Greg Nicotero is an unrivaled genius when it comes to creating zombies, but this is not a show about zombies, but rather, it is a show about  about survival, the monsters that desperation conjures, and Rick Grimes, Daryl, Michonne, Glenn, Maggie, Carl, and the others. The characters are what keeps us coming back, but AMC seems to think that they can take this concept and recreate it with new characters and other stories about survival, even though last season’s Woodbury heavy episodes lacked the punch of the ones featuring the main cast.

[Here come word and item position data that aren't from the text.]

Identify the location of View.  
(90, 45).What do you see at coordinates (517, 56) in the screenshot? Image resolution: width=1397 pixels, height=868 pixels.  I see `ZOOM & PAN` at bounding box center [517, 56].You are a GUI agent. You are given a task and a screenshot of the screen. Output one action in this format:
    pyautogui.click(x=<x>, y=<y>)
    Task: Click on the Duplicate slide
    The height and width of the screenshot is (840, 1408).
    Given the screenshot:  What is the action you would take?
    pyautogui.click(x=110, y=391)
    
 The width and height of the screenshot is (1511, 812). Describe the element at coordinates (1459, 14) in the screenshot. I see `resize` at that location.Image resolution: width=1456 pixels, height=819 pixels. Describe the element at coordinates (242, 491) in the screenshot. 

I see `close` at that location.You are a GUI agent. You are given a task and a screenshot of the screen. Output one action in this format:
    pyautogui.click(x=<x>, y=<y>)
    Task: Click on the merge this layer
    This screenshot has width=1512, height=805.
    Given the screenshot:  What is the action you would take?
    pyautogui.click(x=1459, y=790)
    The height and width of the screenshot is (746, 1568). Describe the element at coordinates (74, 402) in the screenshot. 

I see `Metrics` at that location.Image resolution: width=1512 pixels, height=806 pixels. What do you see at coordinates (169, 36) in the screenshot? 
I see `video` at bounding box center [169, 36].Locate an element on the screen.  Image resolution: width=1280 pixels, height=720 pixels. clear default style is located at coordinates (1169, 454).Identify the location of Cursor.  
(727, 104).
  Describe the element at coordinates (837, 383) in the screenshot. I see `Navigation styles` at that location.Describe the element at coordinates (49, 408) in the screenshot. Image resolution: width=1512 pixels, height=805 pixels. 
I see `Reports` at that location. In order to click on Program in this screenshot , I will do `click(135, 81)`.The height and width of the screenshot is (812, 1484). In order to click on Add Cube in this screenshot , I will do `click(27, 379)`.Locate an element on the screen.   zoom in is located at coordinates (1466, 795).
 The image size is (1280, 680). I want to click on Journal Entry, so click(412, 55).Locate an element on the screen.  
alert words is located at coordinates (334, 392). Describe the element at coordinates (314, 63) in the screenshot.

Despite that, you can see how this would be appealing to Walking Dead concept creator, Robert Kirkman. Chained to a blueprint created by his hand, there are always complaints when Walking Dead the TV series diverges from the comic book – something it has to do, and something it does often. For Kirkman, the Walking Dead spin-off is a chance to explore the world that he created without as many pre-established boundaries, but can both shows be serviced equally, or could AMC’s most important show suffer?

There’s also the question of timing: The Walking Dead “companion series” wouldn’t air until 2015, right around when The Walking Dead will enter its sixth season.

Typically, a TV show will get more expensive as it ages. An actor’s status can be elevated by these shows and they can get more opportunities elsewhere, thus granting them leverage in salary negotiations or an excuse to leave. Writers leave too; they start their own shows or simply move on to other projects – and all of a sudden, a show starts to feel very different, ratings start to fall, and critics start to chip away at these once beloved titans. Look at ER, The West Wing, Dexter or True Blood for examples of what that looks like.

Maybe we don’t need to worry about AMC and Robert Kirkman robbing Peter to pay Paul. Maybe the Walking Dead spin-off is actually the main series’ much cheaper eventual successor. That’s not to say that The Walking Dead is fated to die in 2015 so that this show might live, but it doesn’t seem like AMC likes expensive things, and at that point, The Walking Dead will likely be a more expensive thing.

Whether AMC is simply cheap, or sadly limited is a matter of perspective, but reputations matter, and AMC’s is decidedly mixed as the money issue has always hovered around the numerous controversies that have popped up between the network and the vaunted triumvirate of Breaking Bad, Mad Men, and The Walking Dead.

These controversies – which involve budget cuts, creator exits, and slashed episode orders – are as much a part of AMC’s history as their successes have been (thanks to the frequency with which these fights have spilled out into the public square) but could they also damage the network as it moves forward?

Last year, Shield creator Shawn Ryan took to Twitter to comment on Glen Mazzara’s exit from The Walking Dead (which followed Frank Darabont’s disastrously handled exit), saying:

“With FX, Showtime, HBO, Starz, Cinemax, A&E, TNT and others to sell to, it’s a real question now why good show runners should sell to AMC?”

With AMC’s decision to siphon off of both Breaking Bad and The Walking Dead with spin-offs, the frustrating postponement of the Mad Men conclusion across two half seasons, and the network’s recent development losing streak, one has to wonder if we are seeing other showrunners ask themselves that question.

Breaking Bad‘s series finale airs Sunday September 29th and The Walking Dead returns to AMC on Sunday October 13th.